La hausse de la criminalité et de la violence en Russie depuis dix ans influent sur l'état de l'armée.
140 000 plaintes de soldats russes contre leurs supérieurs en 2001
8
février 2002
Le Monde avec AFP
Selon un responsable du parquet militaire russe, "les tribunaux militaires ont reçu quelque 140 000 plaintes de soldats qui estiment que leurs supérieurs ont violé leurs droits d'une manière ou d'une autre" en 2001. Interviewé par l'agence Interfax sous le couvert de l'anonymat, l'officier a estimé que "le non-respect des droits des militaires engagés dans des opérations dans des conditions extrêmes, y compris ceux engagés dans l'opération antiterroriste en Tchétchénie, est particulièrement alarmant".
Les organisations de défense des droits de l'homme, notamment le Comité des mères de soldats, dénoncent depuis des années les sévices et les vexations dont sont en particulier victimes les jeunes appelés de la part de leurs aînés et de leurs supérieurs dans les unités de l'armée russe. Viols, tabassage, malnutrition, meurtre déguisé en suicide sont autant de combats pour ces mères souvent endeuillées, qui se mobilisent depuis 1989. Selon les ONG, ces pratiques sont à l'origine de nombreuses désertions, de suicides et de cas de rébellion.
L'agence russe militaire d'informations (AVN) avait rapporté qu'en 2000, plus de 270 soldats russes s'étaient donné la mort et que plusieurs dizaines d'autres avaient tenté de mettre fin à leur vie. Les désertions et les règlements de comptes sont monnaie courante dans l'armée russe. Le bas niveau des soldes, la réforme des forces armées, et l'avenir incertain des retraites ont été avancés comme les facteurs à l'origine de ces suicides. Quant au passage à une armée de métier, initialement annoncé par l'ancien président Boris Eltsine pour l'an 2000, il a été maintenu, mais reporté, de même que la réforme militaire, à l'horizon 2010 par Vladimir Poutine.
La sanglante cavale de deux appelés déserteurs d'une vingtaine d'années qui a fait onze morts au Tatarstan (Russie centrale), dans la nuit du 3 au 4 février, illustre le malaise d'une armée et la violence latente qui s'est installée dans la société russe.
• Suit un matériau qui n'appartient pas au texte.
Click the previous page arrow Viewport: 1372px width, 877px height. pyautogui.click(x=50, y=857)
Emportant avec eux deux fusils-mitrailleurs kalachnikovs et neuf chargeurs de munitions, les deux jeunes gens ont semé la terreur sur leur passage, tuant, selon les sources, neuf ou dix personnes, dont cinq policiers qui tentaient de les arrêter. La semaine précédente, deux appelés servant dans les gardes-frontières de Tchoukotka (extrême nord-est) avaient déserté après avoir abattu au fusil-mitrailleur le commandement de leur unité, soit trois officiers et un sergent.
La présidente du Comité des mères de soldats, Valentina Melnikova, a vu dans ce carnage "la responsabilité d'un Etat qui amène de force des jeunes gens dans des garnisons, puis les rend fous au point qu'ils commettent ce genre de choses et après les fait abattre par des policiers". Le Comité des mères de soldats milite pour l'apparition d'un service alternatif, mais a récemment dénoncé l'opposition à ce projet du ministère de la défense, qui tente d'imposer au gouvernement un texte extrêmement restrictif.
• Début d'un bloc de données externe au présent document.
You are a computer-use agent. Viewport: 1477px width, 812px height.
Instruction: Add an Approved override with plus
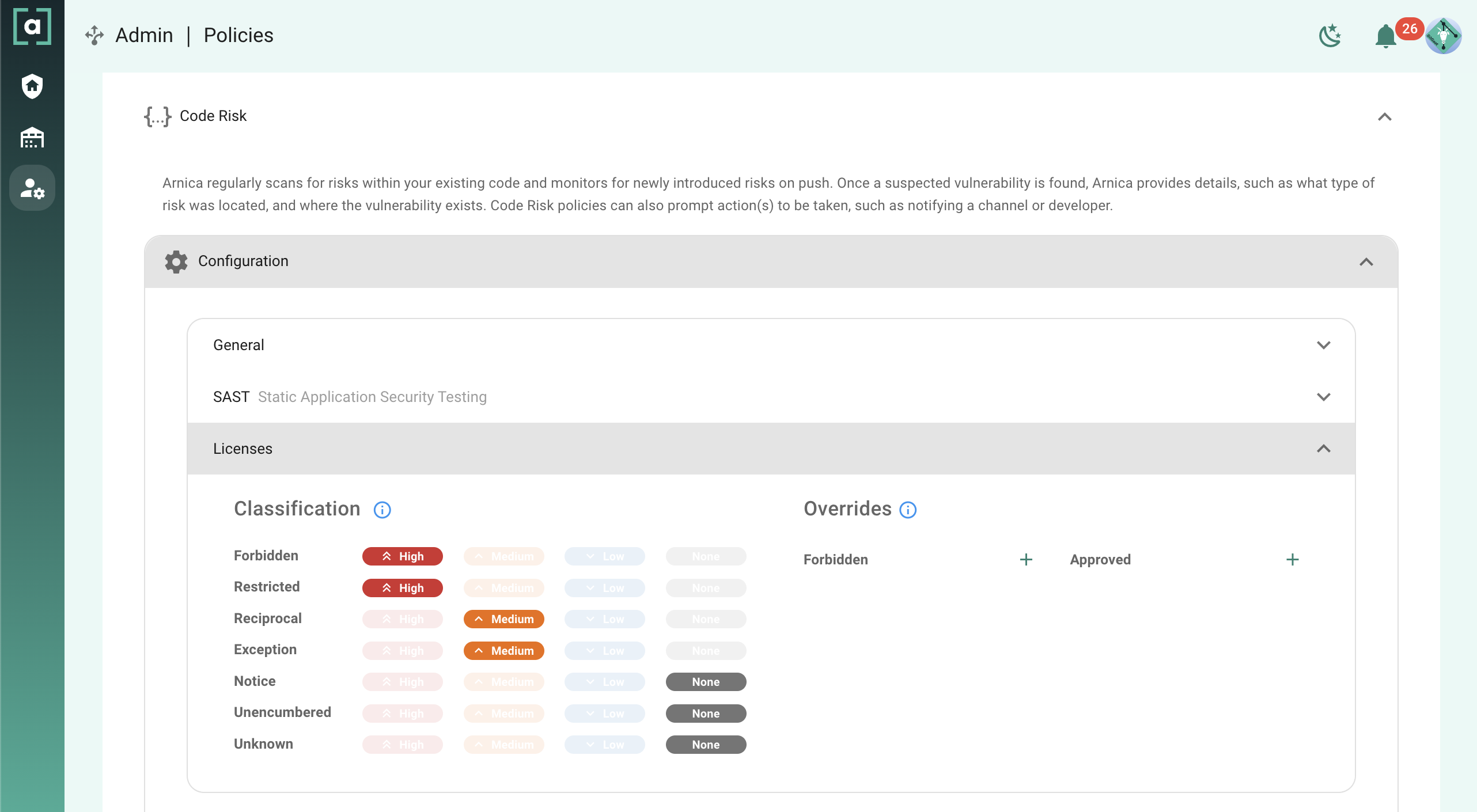pos(1292,560)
A l'origine du carnage au Tatarstan, les militaires eux-mêmes n'ont pas exclu l'hypothèse d'"irrégularités" au sein de la 31e division de parachutistes, théoriquement une unité d'élite qui a notamment participé à la guerre en Tchétchénie. Selon l'armée, les deux déserteurs n'avaient pas pris part aux combats dans ce conflit. Le commandant en chef des forces aéroportées, le général Gueorgui Chpak, a formé une commission d'enquête qui a entrepris d'étudier le "climat moral et psychologique" dans l'unité d'Oulianovsk.
Les enquêteurs ont également établi que l'un des déserteurs, le sergent Chagueev, avait été condamné par la justice à deux reprises, en particulier pour vol. Son incorporation dans une unité d'élite est à ce titre "inexplicable", a estimé un responsable policier sur la chaîne ORT. Lors de la dernière conscription, de hauts responsables militaires s'étaient plaints qu'outre des défaillances physiques, psychiques et du problème croissant de la drogue, les recrues ne constituaient souvent pas "la crème de la nation". Selon eux, la hausse de la criminalité et de la violence en Russie depuis dix ans, où environ un million de personnes peuplent le système pénitentiaire et où près de 30 000 meurtres sont commis chaque année, influent notamment sur l'état de l'armée.